We had an interesting conversation today about the past few week’s data breaches – and how, as the first P2PE provider in the U.S. to be validated by PCI in March, we’ve already had conversations with some of the companies that are showing up in the news.
And for various reasons, several have decided to hold off on implementing P2PE – product roadmap is too cramped, IT is preoccupied with the October 2015 EMV deadline, or in some cases, companies don’t want to spend additional money on security.
To which we just shake our heads when a breach does happen because Ponemon and Symantec have reported that a breach costs an enterprise or merchant $188 per consumer record – not per transaction (can you even imagine?). So if there are 120,000 unique consumers that use the same card every time they shop at a store, a breach of those 120,000 records could cost about $22.5 million dollars.

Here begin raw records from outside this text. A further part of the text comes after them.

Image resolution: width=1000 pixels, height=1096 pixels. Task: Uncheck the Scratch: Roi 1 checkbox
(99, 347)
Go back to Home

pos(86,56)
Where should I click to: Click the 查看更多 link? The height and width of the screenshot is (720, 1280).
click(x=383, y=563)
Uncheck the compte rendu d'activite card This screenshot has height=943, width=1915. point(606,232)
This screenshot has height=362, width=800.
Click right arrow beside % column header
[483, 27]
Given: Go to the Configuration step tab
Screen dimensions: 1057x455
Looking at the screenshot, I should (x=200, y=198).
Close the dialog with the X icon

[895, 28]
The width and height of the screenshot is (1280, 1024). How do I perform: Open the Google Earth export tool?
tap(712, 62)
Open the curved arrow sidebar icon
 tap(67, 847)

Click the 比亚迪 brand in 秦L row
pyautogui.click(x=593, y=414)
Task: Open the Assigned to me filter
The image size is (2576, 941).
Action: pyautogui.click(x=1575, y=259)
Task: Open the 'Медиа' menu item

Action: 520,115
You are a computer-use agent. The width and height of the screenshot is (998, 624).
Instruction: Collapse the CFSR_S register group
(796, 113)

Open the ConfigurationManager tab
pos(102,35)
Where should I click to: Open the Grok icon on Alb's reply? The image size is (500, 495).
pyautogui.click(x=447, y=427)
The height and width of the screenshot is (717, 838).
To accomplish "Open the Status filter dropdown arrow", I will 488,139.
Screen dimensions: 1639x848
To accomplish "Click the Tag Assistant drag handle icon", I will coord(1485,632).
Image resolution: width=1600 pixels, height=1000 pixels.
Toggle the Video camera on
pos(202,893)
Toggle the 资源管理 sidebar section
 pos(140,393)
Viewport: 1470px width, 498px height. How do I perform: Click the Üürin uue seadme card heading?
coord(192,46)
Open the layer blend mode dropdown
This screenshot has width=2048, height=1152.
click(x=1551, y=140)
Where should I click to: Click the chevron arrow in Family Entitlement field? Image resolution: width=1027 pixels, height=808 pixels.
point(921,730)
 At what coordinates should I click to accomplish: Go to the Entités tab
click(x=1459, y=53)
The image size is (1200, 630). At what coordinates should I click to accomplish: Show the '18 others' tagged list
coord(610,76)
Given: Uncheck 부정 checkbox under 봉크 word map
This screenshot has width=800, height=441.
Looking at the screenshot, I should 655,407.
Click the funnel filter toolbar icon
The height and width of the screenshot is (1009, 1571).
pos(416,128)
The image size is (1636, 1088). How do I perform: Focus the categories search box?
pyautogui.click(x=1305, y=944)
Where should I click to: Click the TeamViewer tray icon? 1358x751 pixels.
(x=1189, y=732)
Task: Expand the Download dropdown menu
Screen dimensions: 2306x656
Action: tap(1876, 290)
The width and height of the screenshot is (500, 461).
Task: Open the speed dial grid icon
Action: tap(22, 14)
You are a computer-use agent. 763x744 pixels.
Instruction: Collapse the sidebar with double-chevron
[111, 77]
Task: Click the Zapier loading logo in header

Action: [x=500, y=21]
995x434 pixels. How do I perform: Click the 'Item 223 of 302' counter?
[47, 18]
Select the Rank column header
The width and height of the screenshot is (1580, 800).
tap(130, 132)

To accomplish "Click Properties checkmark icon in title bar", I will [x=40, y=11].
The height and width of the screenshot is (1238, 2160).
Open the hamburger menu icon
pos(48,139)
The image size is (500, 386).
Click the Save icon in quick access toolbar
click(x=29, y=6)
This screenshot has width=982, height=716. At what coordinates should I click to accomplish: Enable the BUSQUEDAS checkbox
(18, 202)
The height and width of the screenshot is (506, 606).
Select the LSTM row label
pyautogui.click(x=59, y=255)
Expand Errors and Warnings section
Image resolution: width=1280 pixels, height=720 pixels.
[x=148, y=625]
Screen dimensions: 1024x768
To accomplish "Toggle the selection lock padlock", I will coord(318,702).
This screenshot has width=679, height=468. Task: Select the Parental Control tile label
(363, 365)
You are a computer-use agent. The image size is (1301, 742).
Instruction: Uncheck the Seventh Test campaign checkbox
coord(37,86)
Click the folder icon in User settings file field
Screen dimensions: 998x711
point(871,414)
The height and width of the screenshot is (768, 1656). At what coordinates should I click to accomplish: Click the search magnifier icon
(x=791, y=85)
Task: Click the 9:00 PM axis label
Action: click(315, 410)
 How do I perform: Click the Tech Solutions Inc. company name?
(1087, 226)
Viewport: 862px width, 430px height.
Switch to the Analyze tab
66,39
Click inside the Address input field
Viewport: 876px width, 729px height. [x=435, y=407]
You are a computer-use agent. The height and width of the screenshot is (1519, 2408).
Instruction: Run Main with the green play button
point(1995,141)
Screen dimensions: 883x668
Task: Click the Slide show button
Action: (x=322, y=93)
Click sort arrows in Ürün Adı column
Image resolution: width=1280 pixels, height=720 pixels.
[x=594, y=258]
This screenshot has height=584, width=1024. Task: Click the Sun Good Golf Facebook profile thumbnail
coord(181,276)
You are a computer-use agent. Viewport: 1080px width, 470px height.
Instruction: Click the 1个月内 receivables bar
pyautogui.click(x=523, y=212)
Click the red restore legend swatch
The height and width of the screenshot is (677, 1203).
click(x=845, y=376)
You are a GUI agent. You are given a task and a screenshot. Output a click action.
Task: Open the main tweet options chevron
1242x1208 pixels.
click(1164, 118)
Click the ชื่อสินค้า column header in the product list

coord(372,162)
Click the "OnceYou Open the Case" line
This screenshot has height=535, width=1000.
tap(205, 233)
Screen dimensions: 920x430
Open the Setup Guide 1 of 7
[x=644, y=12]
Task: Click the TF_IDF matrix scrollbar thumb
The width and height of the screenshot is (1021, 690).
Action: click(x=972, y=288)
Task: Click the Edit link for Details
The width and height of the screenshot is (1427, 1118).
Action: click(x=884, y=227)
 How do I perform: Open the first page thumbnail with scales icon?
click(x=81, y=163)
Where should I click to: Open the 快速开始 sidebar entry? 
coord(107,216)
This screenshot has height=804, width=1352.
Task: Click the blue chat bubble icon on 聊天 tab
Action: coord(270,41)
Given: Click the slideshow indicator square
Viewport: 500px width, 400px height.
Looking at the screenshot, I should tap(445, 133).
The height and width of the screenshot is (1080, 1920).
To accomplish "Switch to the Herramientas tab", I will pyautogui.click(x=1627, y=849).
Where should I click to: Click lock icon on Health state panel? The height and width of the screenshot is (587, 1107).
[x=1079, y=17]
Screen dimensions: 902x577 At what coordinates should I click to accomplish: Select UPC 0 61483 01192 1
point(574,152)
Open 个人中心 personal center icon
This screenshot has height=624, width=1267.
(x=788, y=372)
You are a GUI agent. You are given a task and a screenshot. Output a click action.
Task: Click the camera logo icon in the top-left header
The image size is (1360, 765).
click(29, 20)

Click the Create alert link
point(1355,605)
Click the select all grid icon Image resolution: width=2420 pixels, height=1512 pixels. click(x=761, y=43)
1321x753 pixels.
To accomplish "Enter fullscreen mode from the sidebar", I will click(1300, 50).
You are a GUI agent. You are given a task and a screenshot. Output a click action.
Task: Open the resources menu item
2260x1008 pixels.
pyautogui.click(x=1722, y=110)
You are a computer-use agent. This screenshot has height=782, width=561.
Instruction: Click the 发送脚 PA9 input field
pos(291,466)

From a security standpoint, in our opinion, if implementing P2PE cost even 5% of what a breach costs a company (which it doesn’t), we would think that most retailers would be willing to move a roadmap so that they are “insured” in the case of a breach.
But we’ve come to the conclusion that additional security is a bit like life insurance. We may know that we all need it – because let’s face it, no one is going to live forever – but there are competing financial priorities. Even though the average cost of life insurance is just $5 per month, and 85% of consumers agree that most people need life insurance, just 62% say they have it.
Our thought is that P2PE is “insurance” against the loss of card data if a breach occurs…which unfortunately may be inevitable for any U.S. company: big, small, convenience store, department store, grocery, auto, it doesn’t matter. While a breach is not as inevitable as death, if the biggest companies in the U.S., like Home Depot and Target, can be compromised, any company can. And thieves don’t care if they get credit card data from Johnny’s Corner Automotive, Tina’s Dry Cleaners, or a major chain. Credit card data will sell on the black market regardless of where it came from.
Bluefin’s Chief Innovation Officer, Ruston Miles, will be speaking at this week’s The Money Event on P2PE, EMV and NFC and at this month’s Merchant Advisory Group annual summit on P2PE, EMV and Tokenization. Why so many technologies? Because while we are huge advocates for P2PE because of WHAT it protects and WHERE (cardholder data encrypted at the point of entry) – there is no silver bullet for security.
Watching NBC and CBS national news last night reporting on the Home Depot breach and hailing EMV as if it will all of a sudden magically put an end to these breaches is laughable to those who understand the industry – and plain insulting to the everyday consumer who, in a year and a half from now, is looking at their credit card statement and wondering why, if they used their Chip and PIN, $15,000 worth of electronics were just charged to their credit card.